La carta del director: Feliz Navidad y próspero año 2026
Diciembre vuelve siempre con la misma mezcla de luces y silencios. Es un mes que no pasa de largo. Nos obliga a parar, a mirar atrás y a reencontrarnos con recuerdos que permanecen ahí, esperando su momento.

La Navidad no es solo una celebración; es una memoria compartida. Para la mayoría de los españoles sigue siendo, por encima de todo, familia. Y eso, pese al ruido y al cambio constante, sigue intacto.
Con los años, esa sensación se vuelve más intensa. Diciembre actúa como un detonante. Basta un olor, una canción o una conversación inesperada para que aparezcan escenas que creíamos archivadas. No solo echamos de menos a las personas, también a los lugares. Todos tenemos uno. El mío vuelve, una vez más, a La Moraleja, a la casa de mis abuelos, donde la familia paterna se reunía cada Nochebuena y cada Año Nuevo.
No había grandes artificios. Una mesa larga, a veces improvisada, un comedor amplio y una sensación de hogar difícil de explicar. La comida era sencilla, pero imborrable: dos tortillas de patatas, una con cebolla y otra sin ella. Llevo años buscándolas sin éxito. Quizá porque no era solo la receta, sino todo lo que había alrededor.
Este año, además, la nostalgia pesa un poco más. El pasado 5 de diciembre falleció mi tío Alfonso Ussía, hermano de mi padre. Un escritor único, irrepetible, cuya ironía afilada escondía una defensa firme y honesta de la libertad, la justicia y la unidad de España. Más allá de sus letras, fue un hombre coherente. Su marcha me ha hecho recordar aún más a mi padre, a todos mis tíos, familiares y amigos que ya no están, a mis abuelos y a aquellas Navidades que ya nunca volverán. Y, al mismo tiempo, me ha recordado la importancia de no renunciar a los principios, incluso cuando no están de moda. Ahora más que nunca debemos pelear en pos de este objetivo.

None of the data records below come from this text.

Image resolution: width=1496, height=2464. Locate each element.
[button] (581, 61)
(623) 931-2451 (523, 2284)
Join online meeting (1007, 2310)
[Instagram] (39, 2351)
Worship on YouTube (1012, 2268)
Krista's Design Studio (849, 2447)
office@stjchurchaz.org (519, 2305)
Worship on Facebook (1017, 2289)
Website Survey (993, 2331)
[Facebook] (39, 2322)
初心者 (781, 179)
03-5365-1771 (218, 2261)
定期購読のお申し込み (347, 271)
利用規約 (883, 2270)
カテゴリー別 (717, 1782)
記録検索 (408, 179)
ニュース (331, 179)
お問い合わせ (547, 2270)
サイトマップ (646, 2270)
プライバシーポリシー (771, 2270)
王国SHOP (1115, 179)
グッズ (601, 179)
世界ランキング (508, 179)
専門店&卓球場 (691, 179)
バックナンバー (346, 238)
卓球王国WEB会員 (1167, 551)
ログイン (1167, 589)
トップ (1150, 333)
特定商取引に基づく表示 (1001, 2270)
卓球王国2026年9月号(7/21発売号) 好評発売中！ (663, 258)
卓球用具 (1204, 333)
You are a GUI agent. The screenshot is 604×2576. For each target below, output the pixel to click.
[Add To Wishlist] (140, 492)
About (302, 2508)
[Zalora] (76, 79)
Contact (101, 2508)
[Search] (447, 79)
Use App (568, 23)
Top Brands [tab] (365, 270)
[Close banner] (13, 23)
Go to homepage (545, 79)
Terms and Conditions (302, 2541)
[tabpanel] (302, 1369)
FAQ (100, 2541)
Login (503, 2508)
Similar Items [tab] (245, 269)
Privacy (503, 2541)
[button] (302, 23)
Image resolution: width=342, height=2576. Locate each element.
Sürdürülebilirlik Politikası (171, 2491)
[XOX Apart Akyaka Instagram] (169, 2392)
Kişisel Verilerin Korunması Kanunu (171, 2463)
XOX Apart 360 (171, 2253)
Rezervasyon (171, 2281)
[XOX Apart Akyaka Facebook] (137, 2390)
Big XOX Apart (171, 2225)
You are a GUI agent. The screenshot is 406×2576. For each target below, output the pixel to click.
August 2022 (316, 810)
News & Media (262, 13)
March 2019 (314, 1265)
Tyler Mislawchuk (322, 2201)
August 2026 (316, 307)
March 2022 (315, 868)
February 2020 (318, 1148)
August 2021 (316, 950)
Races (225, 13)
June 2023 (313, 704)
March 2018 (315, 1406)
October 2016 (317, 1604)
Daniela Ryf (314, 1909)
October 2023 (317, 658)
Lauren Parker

Estas fechas invitan también a reflexionar. Lo he repetido con anterioridad. Tenemos que intentar cerrar el año con algo menos de rencor y algo más de comprensión. Debemos saber perdonar, aunque cueste. No como un gesto puntual, sino como una forma de vivir. El perdón forma parte de nuestra manera de entender la sociedad y la vida, aunque a veces lo olvidemos entre la crispación y el cansancio colectivo de estos tiempos donde tode corre y parece que no nos dejan mirar hacía atrás
En unos días nuestros teléfonos se llenarán de mensajes, algunos sinceros y otros por pura inercia. A mí me resulta un auténtico coñazo. Antes de que eso ocurra, desde La Mirada Norte queremos hacerlo con cercanía: desearles una Feliz Navidad y un año nuevo en el que puedan cumplir, al menos, los objetivos que todos ustedes se propongan.